After a mile or so of unrelenting climbing, I was sweating profusely with effort and my legs were screaming from the 14 percent grade. The nearly subsonic “whoomp, whoomp” of a lovelorn male grouse was my only company as I trudged ever upward through a madrone forest. I’d whoomp-whoomp too if I had wings and didn’t have to walk to the top of the ridge.
At the 2.5-mile mark, the trail attained the actual crest of Elliott Creek Ridge. Now the hike became worth all the pain and misery. The vegetation consisted of low-growing, knee-poking manzanita scrub while the ground dropped steeply down to Elliot Creek, coursing nearly 1,500 feet below. On the opposite side of the creek were a chain of snowy mountains all in a row like teeth on a jaw. But the star of the show were the peaks of the Red Buttes Wilderness.
The Red Buttes, temporarily misnamed, were gleaming white with snow.

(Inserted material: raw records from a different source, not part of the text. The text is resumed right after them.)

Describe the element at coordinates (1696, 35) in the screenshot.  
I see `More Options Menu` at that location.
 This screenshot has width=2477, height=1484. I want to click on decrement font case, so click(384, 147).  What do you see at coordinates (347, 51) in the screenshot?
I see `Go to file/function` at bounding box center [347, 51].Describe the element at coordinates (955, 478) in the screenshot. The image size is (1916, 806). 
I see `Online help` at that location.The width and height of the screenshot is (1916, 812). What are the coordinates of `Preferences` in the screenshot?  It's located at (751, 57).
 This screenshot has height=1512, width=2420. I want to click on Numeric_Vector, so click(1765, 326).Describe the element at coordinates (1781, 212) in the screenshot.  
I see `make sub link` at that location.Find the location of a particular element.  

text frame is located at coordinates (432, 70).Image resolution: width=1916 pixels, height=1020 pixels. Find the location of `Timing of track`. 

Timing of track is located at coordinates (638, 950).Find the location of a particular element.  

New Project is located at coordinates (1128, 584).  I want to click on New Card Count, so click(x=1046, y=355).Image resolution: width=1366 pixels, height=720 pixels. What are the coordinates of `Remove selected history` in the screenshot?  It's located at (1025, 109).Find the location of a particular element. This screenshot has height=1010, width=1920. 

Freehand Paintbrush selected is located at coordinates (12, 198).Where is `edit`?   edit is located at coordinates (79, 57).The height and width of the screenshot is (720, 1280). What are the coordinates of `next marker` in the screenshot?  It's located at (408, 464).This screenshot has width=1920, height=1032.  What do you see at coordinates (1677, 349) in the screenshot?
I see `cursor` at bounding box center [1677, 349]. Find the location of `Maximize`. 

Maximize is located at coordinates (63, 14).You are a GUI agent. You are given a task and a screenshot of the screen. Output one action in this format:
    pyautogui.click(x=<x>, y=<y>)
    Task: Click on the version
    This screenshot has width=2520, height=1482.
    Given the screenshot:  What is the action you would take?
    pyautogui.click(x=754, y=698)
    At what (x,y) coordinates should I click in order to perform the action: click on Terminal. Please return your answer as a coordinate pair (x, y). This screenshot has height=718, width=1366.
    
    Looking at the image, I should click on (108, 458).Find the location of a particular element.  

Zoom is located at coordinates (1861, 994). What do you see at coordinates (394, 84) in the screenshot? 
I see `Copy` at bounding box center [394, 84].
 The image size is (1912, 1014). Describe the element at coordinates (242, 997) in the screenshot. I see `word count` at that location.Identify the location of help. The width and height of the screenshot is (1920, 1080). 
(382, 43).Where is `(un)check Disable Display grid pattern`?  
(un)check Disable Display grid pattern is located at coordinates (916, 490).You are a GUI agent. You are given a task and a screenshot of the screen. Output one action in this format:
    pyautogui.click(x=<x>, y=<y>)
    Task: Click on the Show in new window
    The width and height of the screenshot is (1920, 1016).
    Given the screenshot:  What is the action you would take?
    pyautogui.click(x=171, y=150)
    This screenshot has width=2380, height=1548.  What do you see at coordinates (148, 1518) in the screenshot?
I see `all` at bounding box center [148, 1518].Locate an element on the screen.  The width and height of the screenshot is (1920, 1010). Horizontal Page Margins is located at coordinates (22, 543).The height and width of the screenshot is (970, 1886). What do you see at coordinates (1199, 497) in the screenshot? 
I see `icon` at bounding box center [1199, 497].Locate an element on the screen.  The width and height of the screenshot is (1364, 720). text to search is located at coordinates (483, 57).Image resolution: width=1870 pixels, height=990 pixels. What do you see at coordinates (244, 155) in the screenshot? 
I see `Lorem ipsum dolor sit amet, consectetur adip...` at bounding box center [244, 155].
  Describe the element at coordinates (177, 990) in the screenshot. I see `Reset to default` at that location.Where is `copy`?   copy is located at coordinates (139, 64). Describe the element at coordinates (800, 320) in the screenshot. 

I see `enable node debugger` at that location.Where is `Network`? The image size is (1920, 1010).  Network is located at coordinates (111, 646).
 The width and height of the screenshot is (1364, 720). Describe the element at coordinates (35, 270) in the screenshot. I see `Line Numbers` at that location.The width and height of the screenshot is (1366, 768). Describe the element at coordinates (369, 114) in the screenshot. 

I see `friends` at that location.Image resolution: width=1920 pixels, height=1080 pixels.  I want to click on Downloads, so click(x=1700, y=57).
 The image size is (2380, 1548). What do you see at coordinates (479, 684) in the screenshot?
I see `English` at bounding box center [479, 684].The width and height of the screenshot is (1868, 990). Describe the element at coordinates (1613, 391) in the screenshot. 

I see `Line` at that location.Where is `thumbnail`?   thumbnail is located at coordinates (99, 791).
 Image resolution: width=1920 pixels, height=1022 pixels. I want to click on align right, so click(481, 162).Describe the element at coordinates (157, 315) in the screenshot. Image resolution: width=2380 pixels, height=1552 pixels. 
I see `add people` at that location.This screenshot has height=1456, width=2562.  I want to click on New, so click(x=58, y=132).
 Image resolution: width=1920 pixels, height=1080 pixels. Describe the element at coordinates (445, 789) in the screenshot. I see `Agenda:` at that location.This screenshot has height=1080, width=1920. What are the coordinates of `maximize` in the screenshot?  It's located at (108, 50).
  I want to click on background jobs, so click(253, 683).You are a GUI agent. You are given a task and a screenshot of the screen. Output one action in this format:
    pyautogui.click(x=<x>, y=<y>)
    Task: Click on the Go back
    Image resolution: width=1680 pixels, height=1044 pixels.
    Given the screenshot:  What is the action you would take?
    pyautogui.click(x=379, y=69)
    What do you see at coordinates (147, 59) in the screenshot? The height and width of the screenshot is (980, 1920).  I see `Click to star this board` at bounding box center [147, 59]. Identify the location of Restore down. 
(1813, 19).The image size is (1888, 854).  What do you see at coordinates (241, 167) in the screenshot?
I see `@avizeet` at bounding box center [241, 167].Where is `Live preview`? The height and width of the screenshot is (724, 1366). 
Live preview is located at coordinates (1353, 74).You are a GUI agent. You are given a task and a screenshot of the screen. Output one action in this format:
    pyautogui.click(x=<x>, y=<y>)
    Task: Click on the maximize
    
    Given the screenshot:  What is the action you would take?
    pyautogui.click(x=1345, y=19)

The buttes were flanked by Abney Butte and the curiously named Kangaroo Mountain. Beyond the initial trio of peaks lay Desolation Peak and Rattlesnake Mountain. Desolation and rattlesnakes happen to be two of my favorite things. From there the peaks jumbled into a mass of spiky towers, crags and pinnacles as the range arced around the Butte Fork Applegate River gulch. Truly a vista for the ages, and this was from only the halfway point.
The trail grade eased up a bit but was still angling persistently upward. To say the hiking here was easier is like saying dysentery is milder than cholera. Milder or not, it still involves a lot of cramps. Two prominent forested knobs loomed directly in front, but the path contoured around the forested north side of the first knob and then contoured around the bare rocky south side of the second knob. After the knob tour, a third knob rising above the forest was the Holy Grail of this hike: Stein Butte, rising tall and bald, just like me. After a thankfully level walk through a parklike glade of Ponderosa pine, a steep and rocky goat path delivered me to the summit of Stein Butte, where my legs trod the last wobbly rise of elevation gain.
Foundation stones are all that are left of the lookout that used to adorn the summit of Stein Butte. Enterprising hikers have rearranged the stones into a crude, fort-like wind shelter. Not having any companions available with which to play Vikings and Huns, I merely sat down on the rock wall and admired the view while waiting for feeling to return to my legs.
Directly below the summit and to the south was a stupendous bird’s-eye view of Applegate Lake, with its many watery arms. Grayback Mountain loomed over the lake and a chain of peaks inscribed a near circle around little Stein Butte: Pyramid Peak, Whiskey Peak, Condrey Mountain and the aforementioned Red Buttes, just to name drop a few. All were covered with snow under a blue sky.
All good things come to an end, however, and I had to hoof it back down to the car to beat the sunset. Tired from the steep climbing followed by the strenuous leg-braking on the way down, my quavering muscle groups sighed in profound relief when the hike ended.
I was tired and exhausted beyond belief, but Stein Butte sure beat yet another beach hike.